--- START ---

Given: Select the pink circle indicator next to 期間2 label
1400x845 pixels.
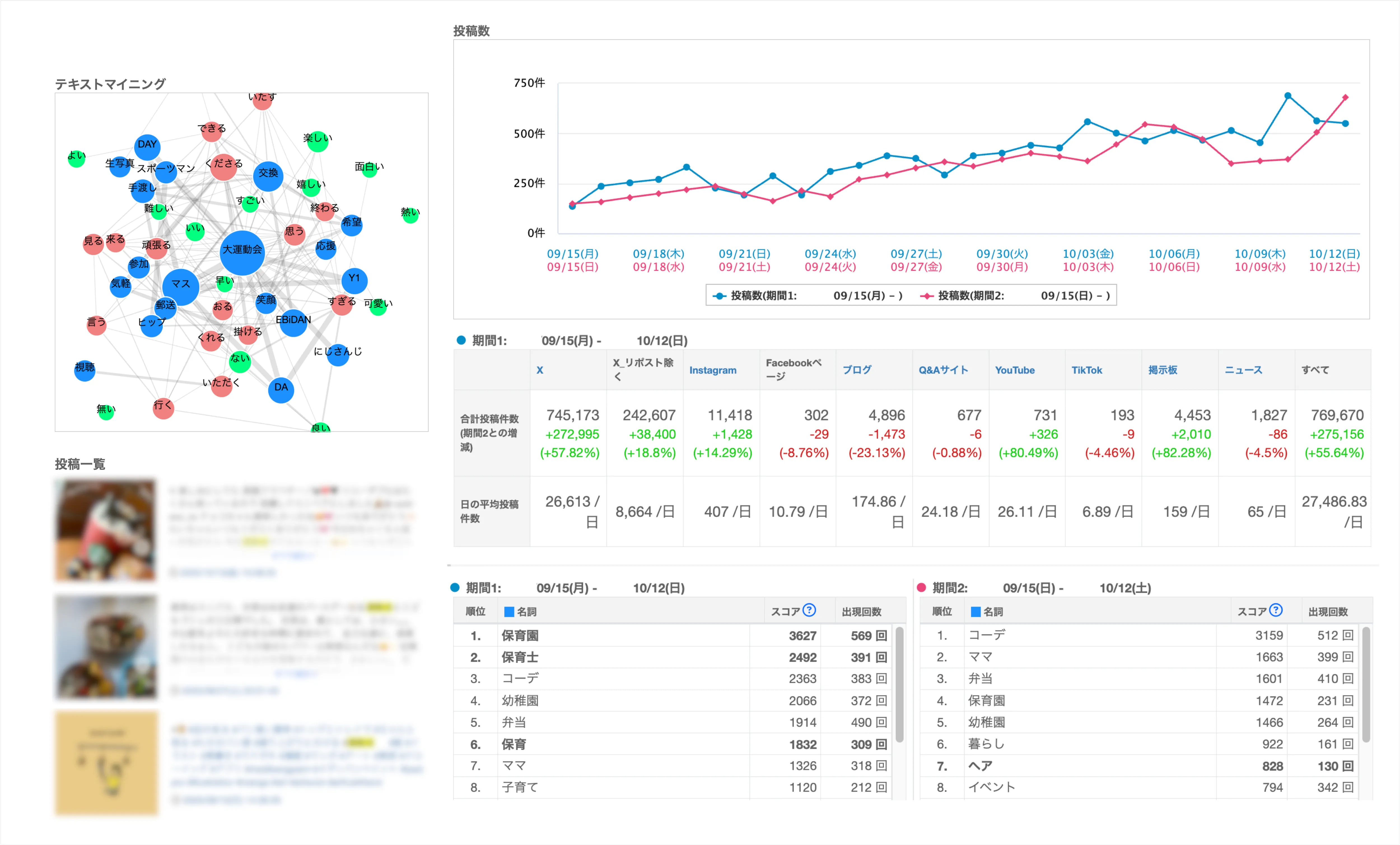Looking at the screenshot, I should click(x=921, y=588).
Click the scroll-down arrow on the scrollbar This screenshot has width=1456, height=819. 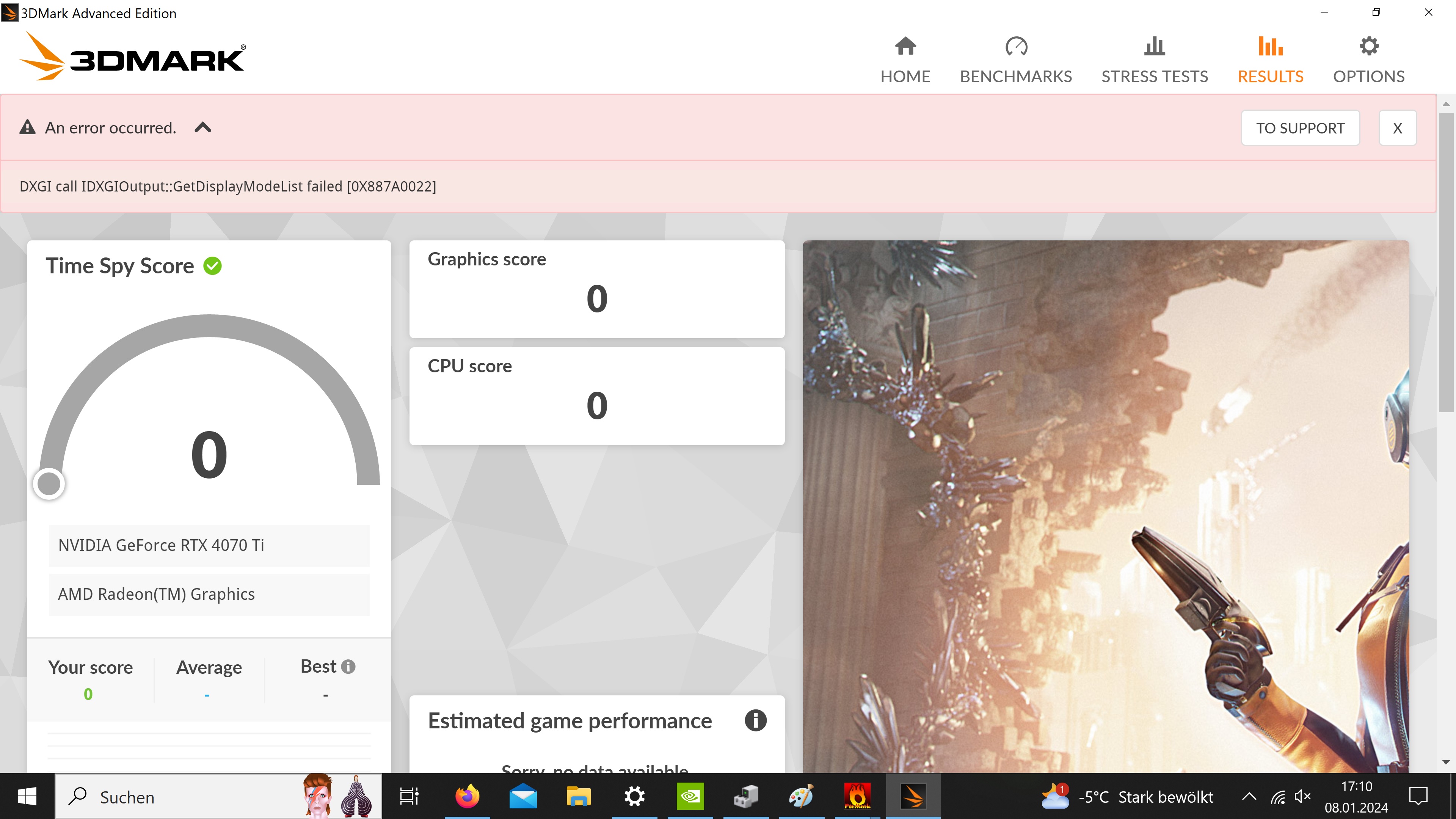click(1446, 762)
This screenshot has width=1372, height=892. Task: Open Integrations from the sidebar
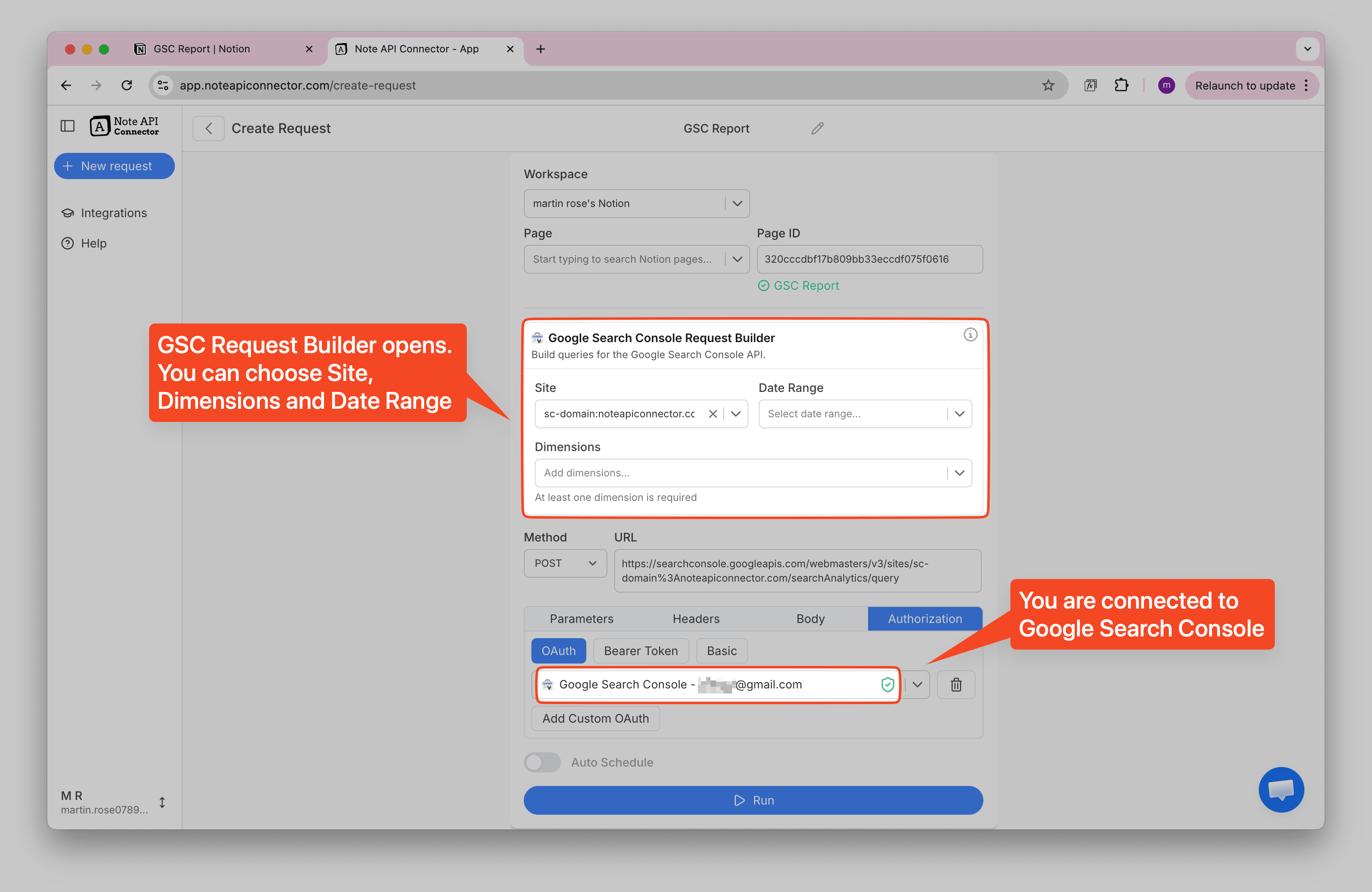coord(113,212)
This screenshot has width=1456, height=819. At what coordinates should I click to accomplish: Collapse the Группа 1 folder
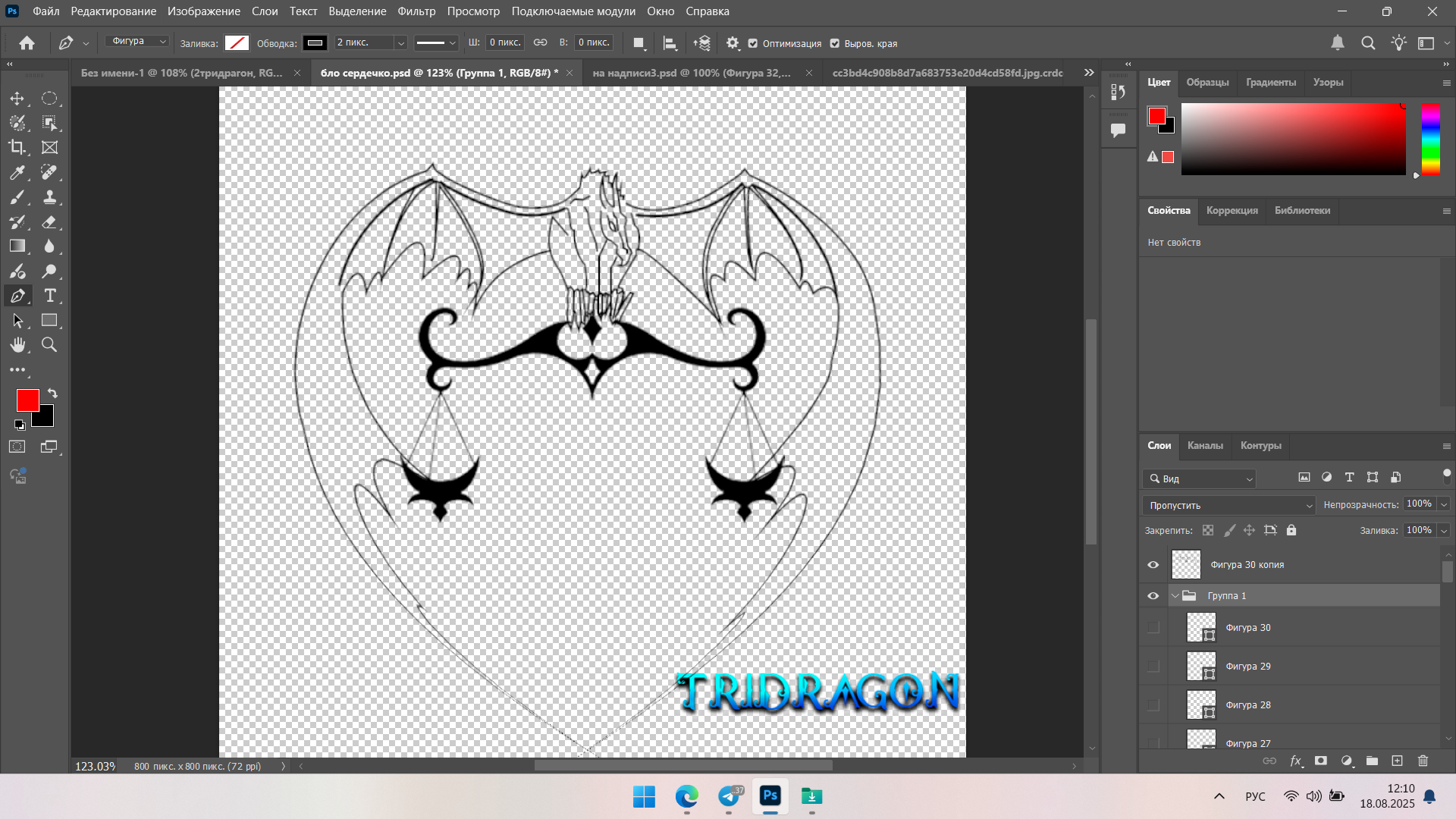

--- END ---

__INSTRUCTIONS FOR THE TASK__
Starting at the line that contains "This screenshot has width=1372, height=892.", restate every line through the end of the records exactly as written, but leave the pictures out.

__COMPLETED EXERCISE__
This screenshot has width=1372, height=892. Task: Open Integrations from the sidebar
coord(113,212)
This screenshot has width=1456, height=819. At what coordinates should I click to accomplish: Collapse the Группа 1 folder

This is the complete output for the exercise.